Cuando suceden atrocidades de perfil semejante al de los recientes atentados terroristas de Bruselas, cuando los asesinos se ceban en europeos, un clamor de indignación surge de todos los rincones de nuestro continente, pidiendo justicia y solicitando protección eficaz. Es lógico y comprensible, porque los ciudadanos de Europa, acostumbrados a nuestra pacífica vida, alejados de los escenarios de violencia que en el mundo existen, percibimos en esos momentos muy de cerca la barbarie y la iniquidad de unos fanáticos capaces de segar vidas humanas, en aras de no se sabe bien qué ideales.
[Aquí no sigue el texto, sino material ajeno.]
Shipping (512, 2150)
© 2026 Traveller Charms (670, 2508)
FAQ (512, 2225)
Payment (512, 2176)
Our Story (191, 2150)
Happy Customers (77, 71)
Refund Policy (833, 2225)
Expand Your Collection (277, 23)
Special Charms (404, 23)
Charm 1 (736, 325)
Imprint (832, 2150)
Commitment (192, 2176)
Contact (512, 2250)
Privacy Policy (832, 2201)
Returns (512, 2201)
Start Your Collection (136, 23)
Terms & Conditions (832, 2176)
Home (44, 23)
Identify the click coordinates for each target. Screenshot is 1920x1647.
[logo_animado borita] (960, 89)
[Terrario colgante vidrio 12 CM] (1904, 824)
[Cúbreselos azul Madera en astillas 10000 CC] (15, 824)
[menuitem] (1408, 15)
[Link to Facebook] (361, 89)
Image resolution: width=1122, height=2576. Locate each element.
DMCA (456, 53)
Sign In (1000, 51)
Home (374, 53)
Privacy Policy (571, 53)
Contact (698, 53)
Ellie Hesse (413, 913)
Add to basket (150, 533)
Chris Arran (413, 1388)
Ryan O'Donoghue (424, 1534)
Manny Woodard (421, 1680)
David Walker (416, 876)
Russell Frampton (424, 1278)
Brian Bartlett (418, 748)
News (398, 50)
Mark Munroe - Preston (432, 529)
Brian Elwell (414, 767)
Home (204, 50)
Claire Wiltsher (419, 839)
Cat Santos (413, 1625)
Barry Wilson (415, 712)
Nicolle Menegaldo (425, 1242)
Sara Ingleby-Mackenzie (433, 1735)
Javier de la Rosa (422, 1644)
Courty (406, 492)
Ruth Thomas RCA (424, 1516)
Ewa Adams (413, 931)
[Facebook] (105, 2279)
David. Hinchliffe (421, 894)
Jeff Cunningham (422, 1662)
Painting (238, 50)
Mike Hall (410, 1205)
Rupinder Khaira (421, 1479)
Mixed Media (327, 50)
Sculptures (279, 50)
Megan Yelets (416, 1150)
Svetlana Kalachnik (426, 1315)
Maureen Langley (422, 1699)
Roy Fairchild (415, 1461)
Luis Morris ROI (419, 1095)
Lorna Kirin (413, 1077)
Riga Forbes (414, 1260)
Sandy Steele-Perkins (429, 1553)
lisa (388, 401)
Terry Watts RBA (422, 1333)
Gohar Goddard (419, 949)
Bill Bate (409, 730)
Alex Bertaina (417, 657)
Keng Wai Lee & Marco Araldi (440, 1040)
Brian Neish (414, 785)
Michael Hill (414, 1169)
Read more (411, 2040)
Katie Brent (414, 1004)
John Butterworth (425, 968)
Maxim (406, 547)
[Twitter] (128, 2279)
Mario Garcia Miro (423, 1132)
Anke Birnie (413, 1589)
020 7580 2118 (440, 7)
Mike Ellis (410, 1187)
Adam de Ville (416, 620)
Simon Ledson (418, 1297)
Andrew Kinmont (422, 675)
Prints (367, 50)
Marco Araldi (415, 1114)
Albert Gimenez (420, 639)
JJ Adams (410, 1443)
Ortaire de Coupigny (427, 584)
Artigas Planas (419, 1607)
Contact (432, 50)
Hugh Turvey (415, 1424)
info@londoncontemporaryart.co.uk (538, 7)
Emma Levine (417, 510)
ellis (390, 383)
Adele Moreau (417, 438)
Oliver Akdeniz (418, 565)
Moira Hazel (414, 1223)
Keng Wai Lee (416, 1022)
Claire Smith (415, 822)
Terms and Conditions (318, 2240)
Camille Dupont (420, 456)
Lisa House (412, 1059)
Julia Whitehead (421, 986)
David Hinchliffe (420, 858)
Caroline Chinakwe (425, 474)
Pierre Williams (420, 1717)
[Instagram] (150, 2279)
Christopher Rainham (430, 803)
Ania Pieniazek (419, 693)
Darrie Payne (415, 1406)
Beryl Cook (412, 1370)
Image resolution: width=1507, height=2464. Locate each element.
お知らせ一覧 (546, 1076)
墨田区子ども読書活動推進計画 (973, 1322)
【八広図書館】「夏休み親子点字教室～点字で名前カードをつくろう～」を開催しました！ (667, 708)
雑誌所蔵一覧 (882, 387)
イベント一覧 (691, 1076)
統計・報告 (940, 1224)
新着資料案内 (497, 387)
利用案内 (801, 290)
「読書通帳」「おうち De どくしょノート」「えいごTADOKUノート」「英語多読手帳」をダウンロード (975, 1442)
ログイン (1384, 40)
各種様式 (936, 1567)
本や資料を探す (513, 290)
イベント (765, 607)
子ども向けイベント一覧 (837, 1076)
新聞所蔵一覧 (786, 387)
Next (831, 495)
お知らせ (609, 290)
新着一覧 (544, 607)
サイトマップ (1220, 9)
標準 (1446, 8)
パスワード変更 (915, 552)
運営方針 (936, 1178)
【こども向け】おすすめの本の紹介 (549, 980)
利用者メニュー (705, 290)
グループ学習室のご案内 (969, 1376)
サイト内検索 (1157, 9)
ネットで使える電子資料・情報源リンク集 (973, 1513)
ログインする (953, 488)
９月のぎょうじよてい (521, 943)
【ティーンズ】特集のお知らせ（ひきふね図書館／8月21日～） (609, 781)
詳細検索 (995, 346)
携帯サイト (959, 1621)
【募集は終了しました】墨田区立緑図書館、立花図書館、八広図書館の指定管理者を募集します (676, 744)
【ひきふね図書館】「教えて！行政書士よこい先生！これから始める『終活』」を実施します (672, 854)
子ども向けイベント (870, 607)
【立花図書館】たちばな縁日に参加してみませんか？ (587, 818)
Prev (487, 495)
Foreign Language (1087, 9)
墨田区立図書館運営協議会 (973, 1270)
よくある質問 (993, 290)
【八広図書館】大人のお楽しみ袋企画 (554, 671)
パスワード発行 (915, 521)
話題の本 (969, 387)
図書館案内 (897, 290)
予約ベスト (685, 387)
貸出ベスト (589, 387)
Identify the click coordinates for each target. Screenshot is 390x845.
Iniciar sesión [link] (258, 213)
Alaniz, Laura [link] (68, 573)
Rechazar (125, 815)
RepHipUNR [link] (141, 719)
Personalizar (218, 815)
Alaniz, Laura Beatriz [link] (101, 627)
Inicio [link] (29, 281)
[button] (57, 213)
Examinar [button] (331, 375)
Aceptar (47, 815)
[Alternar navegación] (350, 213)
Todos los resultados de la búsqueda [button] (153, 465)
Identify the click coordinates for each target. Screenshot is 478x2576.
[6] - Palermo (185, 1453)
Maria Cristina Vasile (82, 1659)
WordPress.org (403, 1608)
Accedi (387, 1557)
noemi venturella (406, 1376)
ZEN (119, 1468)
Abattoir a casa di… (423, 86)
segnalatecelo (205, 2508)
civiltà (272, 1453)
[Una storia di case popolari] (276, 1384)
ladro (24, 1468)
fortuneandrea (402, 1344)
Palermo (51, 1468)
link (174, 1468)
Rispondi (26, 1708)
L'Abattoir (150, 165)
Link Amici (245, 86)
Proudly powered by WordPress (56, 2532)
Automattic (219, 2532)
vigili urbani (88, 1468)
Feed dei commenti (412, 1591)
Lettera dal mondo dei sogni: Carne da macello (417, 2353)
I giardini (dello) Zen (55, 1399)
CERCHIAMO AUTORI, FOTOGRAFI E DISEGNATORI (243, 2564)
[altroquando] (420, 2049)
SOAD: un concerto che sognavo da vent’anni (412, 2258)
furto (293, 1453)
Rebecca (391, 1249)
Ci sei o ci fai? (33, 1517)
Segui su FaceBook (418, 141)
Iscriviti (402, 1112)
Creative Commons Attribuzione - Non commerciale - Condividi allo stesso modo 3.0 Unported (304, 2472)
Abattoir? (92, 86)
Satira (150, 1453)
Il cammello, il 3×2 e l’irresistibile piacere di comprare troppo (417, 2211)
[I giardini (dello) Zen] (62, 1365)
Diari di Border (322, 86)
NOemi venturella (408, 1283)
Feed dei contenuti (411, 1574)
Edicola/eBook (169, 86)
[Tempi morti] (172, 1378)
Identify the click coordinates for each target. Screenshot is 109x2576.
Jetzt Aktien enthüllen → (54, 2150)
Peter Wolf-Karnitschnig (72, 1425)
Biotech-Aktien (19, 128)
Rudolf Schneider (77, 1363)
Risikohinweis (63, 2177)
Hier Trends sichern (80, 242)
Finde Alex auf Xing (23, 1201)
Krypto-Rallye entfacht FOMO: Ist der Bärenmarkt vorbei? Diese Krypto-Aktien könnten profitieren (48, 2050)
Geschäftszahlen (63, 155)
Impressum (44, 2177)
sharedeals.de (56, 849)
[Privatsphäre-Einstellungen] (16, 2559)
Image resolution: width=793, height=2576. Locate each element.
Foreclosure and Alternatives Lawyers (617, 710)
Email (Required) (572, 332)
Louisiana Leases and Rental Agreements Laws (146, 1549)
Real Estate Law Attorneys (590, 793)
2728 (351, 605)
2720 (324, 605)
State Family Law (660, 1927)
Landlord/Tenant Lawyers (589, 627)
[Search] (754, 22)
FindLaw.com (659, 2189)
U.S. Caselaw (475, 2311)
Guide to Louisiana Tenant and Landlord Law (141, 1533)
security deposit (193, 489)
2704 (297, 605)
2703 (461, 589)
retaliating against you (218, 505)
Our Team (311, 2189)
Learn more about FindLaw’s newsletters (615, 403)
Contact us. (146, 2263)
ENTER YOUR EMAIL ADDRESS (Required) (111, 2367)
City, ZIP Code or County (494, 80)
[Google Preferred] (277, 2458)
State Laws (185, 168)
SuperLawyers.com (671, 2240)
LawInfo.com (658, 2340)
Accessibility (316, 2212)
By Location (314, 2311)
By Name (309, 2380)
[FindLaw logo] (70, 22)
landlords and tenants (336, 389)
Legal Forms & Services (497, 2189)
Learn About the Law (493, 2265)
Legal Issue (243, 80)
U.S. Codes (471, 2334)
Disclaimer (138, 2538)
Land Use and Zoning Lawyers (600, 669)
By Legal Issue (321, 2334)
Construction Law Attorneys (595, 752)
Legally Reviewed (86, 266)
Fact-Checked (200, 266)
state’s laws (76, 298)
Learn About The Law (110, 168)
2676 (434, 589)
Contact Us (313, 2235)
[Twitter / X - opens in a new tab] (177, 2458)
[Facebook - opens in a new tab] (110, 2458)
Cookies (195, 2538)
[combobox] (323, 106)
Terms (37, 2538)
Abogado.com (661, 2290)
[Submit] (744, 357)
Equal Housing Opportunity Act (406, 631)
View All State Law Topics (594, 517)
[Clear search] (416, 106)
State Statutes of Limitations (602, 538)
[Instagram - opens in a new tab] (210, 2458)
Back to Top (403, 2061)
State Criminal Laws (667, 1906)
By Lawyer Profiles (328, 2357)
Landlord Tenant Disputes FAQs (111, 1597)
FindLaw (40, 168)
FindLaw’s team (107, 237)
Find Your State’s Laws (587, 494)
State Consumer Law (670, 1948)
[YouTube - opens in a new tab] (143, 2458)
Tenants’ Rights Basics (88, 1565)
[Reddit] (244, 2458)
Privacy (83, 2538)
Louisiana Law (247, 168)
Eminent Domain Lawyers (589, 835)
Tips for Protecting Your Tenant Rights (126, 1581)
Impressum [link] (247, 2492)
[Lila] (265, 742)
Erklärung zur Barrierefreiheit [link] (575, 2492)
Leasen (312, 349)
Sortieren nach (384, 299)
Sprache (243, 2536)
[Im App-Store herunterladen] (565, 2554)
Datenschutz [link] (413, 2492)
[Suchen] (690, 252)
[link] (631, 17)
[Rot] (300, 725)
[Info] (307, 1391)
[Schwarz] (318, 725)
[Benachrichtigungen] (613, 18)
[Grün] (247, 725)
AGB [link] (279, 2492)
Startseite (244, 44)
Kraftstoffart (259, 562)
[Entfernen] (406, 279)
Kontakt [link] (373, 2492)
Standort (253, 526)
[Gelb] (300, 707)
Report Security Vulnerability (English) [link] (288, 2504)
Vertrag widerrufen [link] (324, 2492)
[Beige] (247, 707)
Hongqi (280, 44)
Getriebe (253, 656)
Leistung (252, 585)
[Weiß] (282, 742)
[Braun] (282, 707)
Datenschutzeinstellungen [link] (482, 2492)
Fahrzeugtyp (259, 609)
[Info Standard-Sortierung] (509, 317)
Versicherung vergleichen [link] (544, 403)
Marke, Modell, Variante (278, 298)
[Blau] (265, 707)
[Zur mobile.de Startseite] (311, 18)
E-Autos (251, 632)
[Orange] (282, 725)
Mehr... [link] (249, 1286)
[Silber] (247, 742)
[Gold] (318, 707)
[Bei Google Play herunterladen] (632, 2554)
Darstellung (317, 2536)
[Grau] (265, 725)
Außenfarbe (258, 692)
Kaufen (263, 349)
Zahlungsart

Lo que ya no es tan lógico ni entendible es que esos mismos ciudadanos permanezcamos impávidos ante las salvajadas que a diario se cometen en tantos y tantos lugares del mundo, muchas de ellas con la colaboración interesada de lo que llamamos mundo occidental. De la misma manera que tampoco es comprensible que los que ahora lloramos la muerte de unos ciudadanos europeos no seamos capaces de adoptar una posición común que permita acoger en nuestros países a los millones de desplazados por esos conflictos y darles la oportunidad que se merecen, como seres humanos, de rehacer sus vidas.
No voy a entrar aquí a discutir las políticas internacionales que practica el mundo occidental en el tercer mundo, porque sería meterme en camisa de once varas. Cualquier cosa que al respecto opine, encontraría fácil réplica con argumentos que se basen en la necesidad de defender nuestro estilo de vida, en la conveniencia de estabilizar los focos conflictivos allá donde se produzcan e, incluso, en la obligación de proteger en sus lugares de origen a las poblaciones afectadas, explicaciones que, no lo voy a negar, estarían en gran medida cargadas de razón, al menos en parte. Por ese motivo no voy a enfocar por ahí mis reflexiones. Me limitaré escuetamente a comentar la miopía de los que sólo se indignan ante los ataques a los suyos e ignoran por completo el sufrimiento de los otros, el dolor de aquellos ciudadanos afectados por la barbarie que ahora mismo se da en tantos lugares del mundo.
Mientras los habitantes del primer mundo no seamos conscientes de las continuas injusticias que se cometen, por acción o por omisión, en los países subdesarrollados, y como consecuencia no exijamos a nuestros mandatarios que pongan fin a tanto agravio, las barbaridades en nuestro suelo se sucederán una tras otra y no habrá manera de frenarlas. Los expertos lo dicen: no hay fuerza en el mundo capaz de derrotar al enemigo en esta guerra asimétrica, donde sus mortíferas armas son fáciles de manejar y cuando los autores de los atentados están dispuestos a inmolarse por docenas. Se perfeccionará la lucha antiterrorista, se mejorarán los sistemas de control de las poblaciones de inmigrantes que los acogen, se coordinarán mejor entre los países afectados los procedimientos preventivos, pero en tanto en cuanto la injusticia no desaparezca de los focos de tensión, será difícil, por no decir imposible, acabar con esta lacra.
Aunque los entienda y los comparta, los gritos de indignación que surgen en Europa tras los atentados que se cometen contra sus ciudadanos se me antojan en cierto modo hipócritas. Debemos indignarnos, claro que sí; pero al mismo tiempo es preciso meditar sobre las causas, para después pedirle a nuestros políticos que cambien de estrategia, que no olviden que quien siembra vientos recoge tempestades. Porque eso es lo que en realidad está sucediendo en el mundo de hoy, debido a la ceguera de unos, a los intereses de otros y al consentimiento de muchos.
Ahora todos somos Bruselas. Seamos también Bagdad, Damasco, Gaza o Alepo.